Cardio HIIT for Weight Loss
HIIT workouts (high intensity interval training) are FABULOUS for burning calories. HIIT workouts can be done using weights or making it a cardio HIIT. This workout is a cardio HIIT and ALL levels can participate.
Always feel free to increase your intensity with adding dumbbells or bands where you feel necessary. Modify wherever you need to. Everybody is at a different level.
You will need a timer for this workout. Each exercise is 30 seconds long with a 10-second rest between exercises. Complete 6 rounds and between each round rest for 45 seconds. Add weights or bands where necessary.
Side Step Squats:
Take a wide step to the right. Make sure knees are moving the same direction as your toes. Squat down sticking butt out as if you as sitting in a chair. Stand and squeeze glutes. Repeat on other side.

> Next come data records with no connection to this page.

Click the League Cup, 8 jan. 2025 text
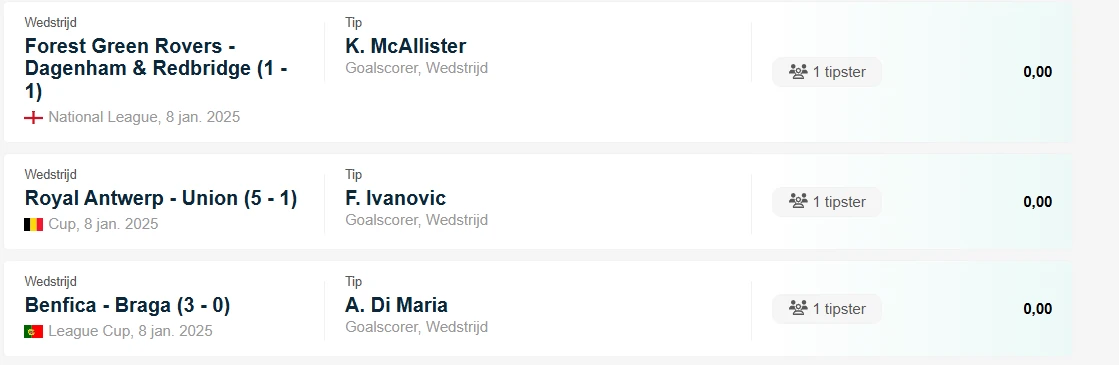This screenshot has width=1119, height=365. (x=131, y=331)
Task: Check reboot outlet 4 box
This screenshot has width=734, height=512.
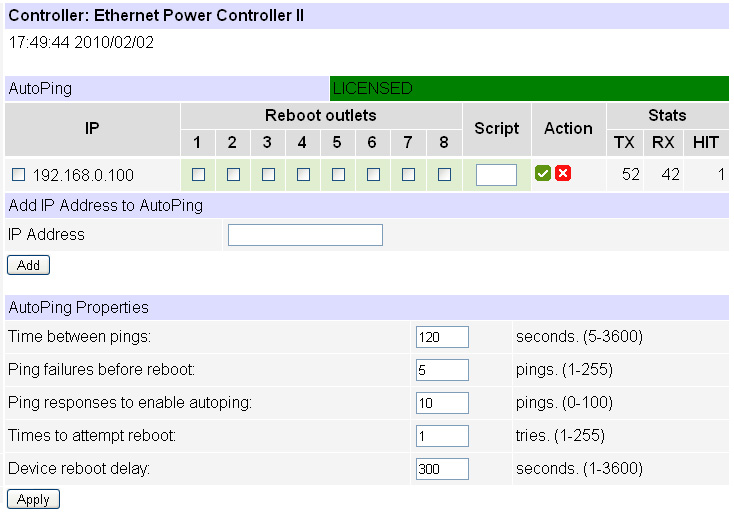Action: click(x=303, y=175)
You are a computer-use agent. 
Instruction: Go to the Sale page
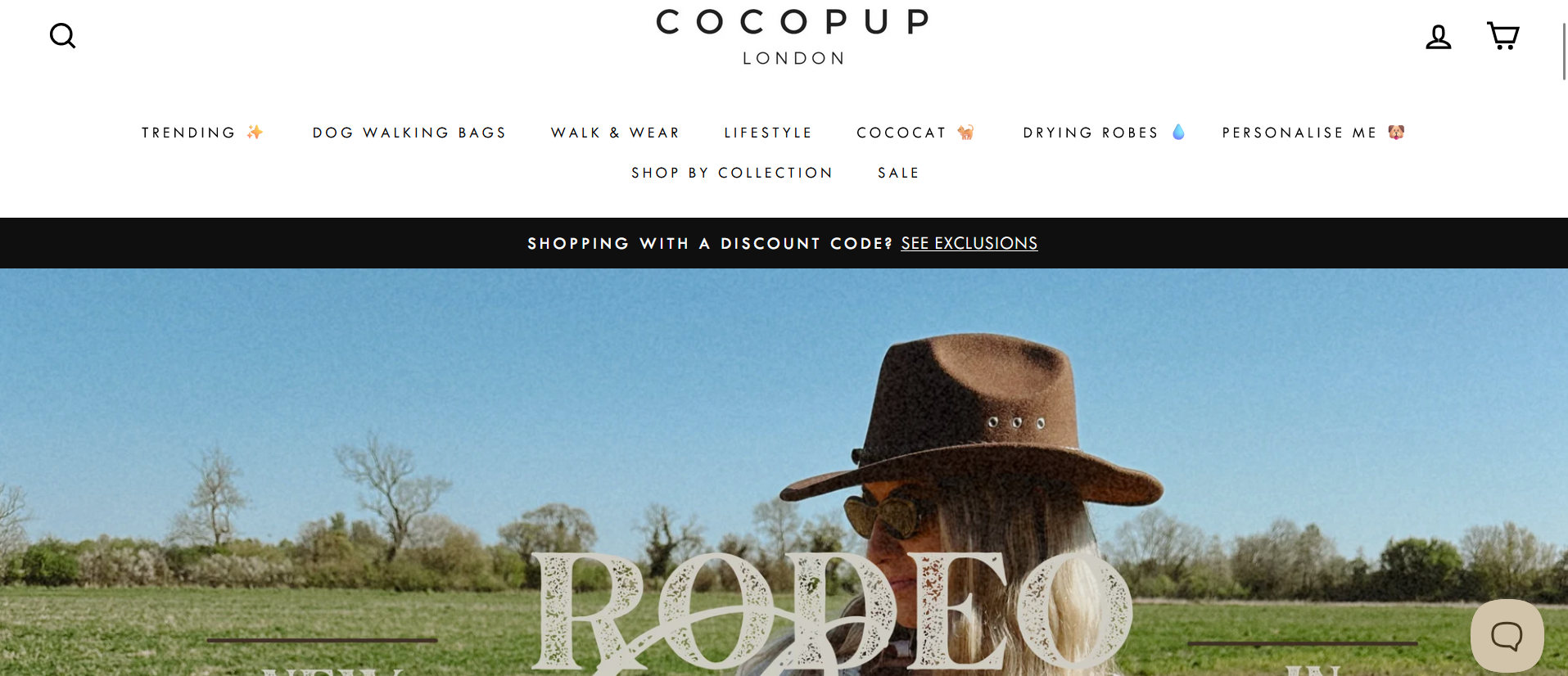click(898, 173)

Balance on right leg with arms in air. Bring left knee up across body and drive arms down. Repeat for time. You will do this exercise on the other side.
Reverse Lunge/Curtsy Lunge:
Dumbbells in hand. Step back with the right leg. Left leg – make sure your knee is between your toe and ankle. Lower yourself down to a 90 degree angle. Bring yourself back up and alternate legs for Reverse lunge. Then go immediately into curtsy lunge. Step to the right bringing left leg behind you as if you were going to curtsy. Lower down. Step to the left.
Get in high plank position. Quickly alternate bringing knees to chest. Do this for an allotted time.
Get into a high plank position or on elbows. Squeeze abs and glutes tight while holding plank position.